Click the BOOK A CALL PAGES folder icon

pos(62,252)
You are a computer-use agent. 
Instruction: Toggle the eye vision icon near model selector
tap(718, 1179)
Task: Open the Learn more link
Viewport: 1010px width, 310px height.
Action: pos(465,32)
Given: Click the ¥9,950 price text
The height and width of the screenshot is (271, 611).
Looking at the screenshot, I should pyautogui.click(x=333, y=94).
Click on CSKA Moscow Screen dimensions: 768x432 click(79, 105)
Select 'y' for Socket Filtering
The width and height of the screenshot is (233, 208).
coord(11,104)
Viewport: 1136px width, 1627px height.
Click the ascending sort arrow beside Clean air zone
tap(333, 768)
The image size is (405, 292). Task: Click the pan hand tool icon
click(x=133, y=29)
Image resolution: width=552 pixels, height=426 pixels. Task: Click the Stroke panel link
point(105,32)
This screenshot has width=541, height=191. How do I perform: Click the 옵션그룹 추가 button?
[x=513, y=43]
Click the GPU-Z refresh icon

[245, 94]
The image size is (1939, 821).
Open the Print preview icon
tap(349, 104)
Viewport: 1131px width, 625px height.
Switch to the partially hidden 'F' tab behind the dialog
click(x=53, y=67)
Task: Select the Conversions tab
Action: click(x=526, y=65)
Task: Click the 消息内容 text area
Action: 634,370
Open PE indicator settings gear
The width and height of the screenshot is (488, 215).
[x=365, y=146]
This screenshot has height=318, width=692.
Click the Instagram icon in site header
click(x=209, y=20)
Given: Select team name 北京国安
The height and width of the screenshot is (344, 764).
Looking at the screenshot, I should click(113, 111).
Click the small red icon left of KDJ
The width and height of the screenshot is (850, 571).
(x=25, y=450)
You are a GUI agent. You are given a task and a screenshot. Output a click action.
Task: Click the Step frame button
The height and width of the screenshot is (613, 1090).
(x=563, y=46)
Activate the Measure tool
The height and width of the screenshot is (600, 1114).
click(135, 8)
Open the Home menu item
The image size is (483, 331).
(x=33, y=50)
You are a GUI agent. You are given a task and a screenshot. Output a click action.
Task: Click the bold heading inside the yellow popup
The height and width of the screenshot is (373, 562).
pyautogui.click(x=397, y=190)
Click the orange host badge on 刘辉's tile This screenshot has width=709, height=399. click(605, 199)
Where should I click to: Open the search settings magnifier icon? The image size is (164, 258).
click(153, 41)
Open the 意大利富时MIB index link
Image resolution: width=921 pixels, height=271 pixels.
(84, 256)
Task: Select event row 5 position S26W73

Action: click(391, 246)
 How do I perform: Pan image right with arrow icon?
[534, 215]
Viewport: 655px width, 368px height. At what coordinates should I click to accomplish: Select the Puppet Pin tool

++++++++

** DA FARE **
Trasforma in un CSV a due colonne, intitolate testo e risposta, i dati dall'inizio fino alla riga che contiene "coord(11,104)", inclusa. Metti una riga per ogni testo con la sua risposta, ciascuno in un solo campo tra virgolette e con gli a capo sostituiti da spazi.

** COMPITO SVOLTO **
testo,risposta
"Click the BOOK A CALL PAGES folder icon","pos(62,252)"
"You are a computer-use agent. Instruction: Toggle the eye vision icon near model selector","tap(718, 1179)"
"Task: Open the Learn more link Viewport: 1010px width, 310px height.","Action: pos(465,32)"
"Given: Click the ¥9,950 price text The height and width of the screenshot is (271, 611).","Looking at the screenshot, I should pyautogui.click(x=333, y=94)."
"Click on CSKA Moscow Screen dimensions: 768x432","click(79, 105)"
"Select 'y' for Socket Filtering The width and height of the screenshot is (233, 208).","coord(11,104)"